Part of what perturbed Bridenstine and other space officials is the potential for this event to encourage more anti-satellite tests and create more debris fields to worry about. “When one country does it, then other countries feel like they have to do it as well,” he said. Although those worries are real, they also ignore the fact that countries like the U.S. and Russia paved the way for these weapons during the Cold War. The U.S. intercepted a satellite as recently as 2008, and Russia has conducted five test flights of a new anti-satellite missile in the past four years. The Trump administration’s declaration of a Space Force has only exacerbated concerns over the militarization of Earth’s orbit. An arms race is quickly precipitating.
And right now, there really isn’t any action to remediate orbital debris—only plans to improve our ability to spot it. Sometime this year, we should see the Space Fence come online, an Air Force-backed system that should give the U.S. capability of tracking hundreds of thousands of new pieces of orbital debris, smaller than 10 centimeters.
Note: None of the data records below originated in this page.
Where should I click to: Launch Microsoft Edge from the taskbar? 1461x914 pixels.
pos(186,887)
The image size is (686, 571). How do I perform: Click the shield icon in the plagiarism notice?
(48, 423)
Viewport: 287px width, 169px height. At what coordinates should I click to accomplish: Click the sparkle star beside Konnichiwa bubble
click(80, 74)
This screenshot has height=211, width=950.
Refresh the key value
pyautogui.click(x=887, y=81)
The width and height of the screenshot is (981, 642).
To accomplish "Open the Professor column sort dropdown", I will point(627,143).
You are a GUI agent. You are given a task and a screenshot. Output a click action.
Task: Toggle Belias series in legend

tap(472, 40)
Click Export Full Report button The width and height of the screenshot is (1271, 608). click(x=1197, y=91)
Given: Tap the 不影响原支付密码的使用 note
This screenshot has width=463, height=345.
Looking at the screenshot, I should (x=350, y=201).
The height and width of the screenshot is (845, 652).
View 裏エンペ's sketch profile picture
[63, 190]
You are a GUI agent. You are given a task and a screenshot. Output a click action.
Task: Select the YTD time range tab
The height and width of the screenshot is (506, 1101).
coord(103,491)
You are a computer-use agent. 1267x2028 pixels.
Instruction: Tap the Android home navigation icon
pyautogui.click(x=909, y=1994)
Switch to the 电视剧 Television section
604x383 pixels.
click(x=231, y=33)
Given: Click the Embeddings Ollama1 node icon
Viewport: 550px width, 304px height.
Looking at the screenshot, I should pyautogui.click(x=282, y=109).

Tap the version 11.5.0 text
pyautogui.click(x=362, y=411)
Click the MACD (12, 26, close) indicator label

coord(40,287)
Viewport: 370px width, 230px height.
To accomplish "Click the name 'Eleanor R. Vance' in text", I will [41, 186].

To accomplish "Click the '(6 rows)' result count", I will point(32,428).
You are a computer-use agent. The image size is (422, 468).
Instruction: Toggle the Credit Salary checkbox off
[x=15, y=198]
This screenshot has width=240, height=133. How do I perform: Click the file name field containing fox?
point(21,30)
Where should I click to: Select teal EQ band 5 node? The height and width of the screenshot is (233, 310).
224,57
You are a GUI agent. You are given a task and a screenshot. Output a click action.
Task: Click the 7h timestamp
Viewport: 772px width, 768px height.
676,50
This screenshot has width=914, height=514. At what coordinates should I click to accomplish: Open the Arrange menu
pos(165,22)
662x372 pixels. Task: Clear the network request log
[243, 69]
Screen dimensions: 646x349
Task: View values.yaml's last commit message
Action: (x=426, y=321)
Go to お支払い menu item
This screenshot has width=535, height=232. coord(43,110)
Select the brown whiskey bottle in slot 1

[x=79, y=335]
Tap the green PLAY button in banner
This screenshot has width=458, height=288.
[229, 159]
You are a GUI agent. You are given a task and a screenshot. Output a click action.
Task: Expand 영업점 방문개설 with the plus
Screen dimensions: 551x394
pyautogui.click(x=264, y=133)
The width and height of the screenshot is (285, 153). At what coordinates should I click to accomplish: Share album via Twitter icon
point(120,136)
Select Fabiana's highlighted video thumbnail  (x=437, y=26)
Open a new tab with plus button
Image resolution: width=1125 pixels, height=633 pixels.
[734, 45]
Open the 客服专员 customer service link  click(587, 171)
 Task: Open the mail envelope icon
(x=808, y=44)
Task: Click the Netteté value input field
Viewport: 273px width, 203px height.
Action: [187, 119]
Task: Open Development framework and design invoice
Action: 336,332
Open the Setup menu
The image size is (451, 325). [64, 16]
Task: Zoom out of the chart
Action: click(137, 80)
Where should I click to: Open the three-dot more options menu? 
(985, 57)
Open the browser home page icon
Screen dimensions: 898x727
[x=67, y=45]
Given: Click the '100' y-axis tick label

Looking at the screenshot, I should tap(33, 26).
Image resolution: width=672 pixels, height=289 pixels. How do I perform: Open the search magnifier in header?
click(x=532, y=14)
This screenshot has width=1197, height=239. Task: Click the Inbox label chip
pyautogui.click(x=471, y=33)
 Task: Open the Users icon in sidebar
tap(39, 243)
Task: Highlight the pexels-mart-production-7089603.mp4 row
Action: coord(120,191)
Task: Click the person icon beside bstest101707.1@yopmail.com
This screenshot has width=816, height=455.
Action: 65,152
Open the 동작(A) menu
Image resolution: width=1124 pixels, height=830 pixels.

But increased awareness is just one part of the solution. We need ways to disable satellites that limit destruction and debris. Sedwick says one method might be to spray paint over a spacecraft’s solar arrays—a more difficult task, but one that would at least decommission the craft without creating space shrapnel. Other pie-in-the-sky ideas include a giant space trash collector, which is unrealistic for now, but perhaps feasible later on. Whatever the case, we need a solution sooner rather than later, before we turn our planet’s orbit into a weightless junkyard.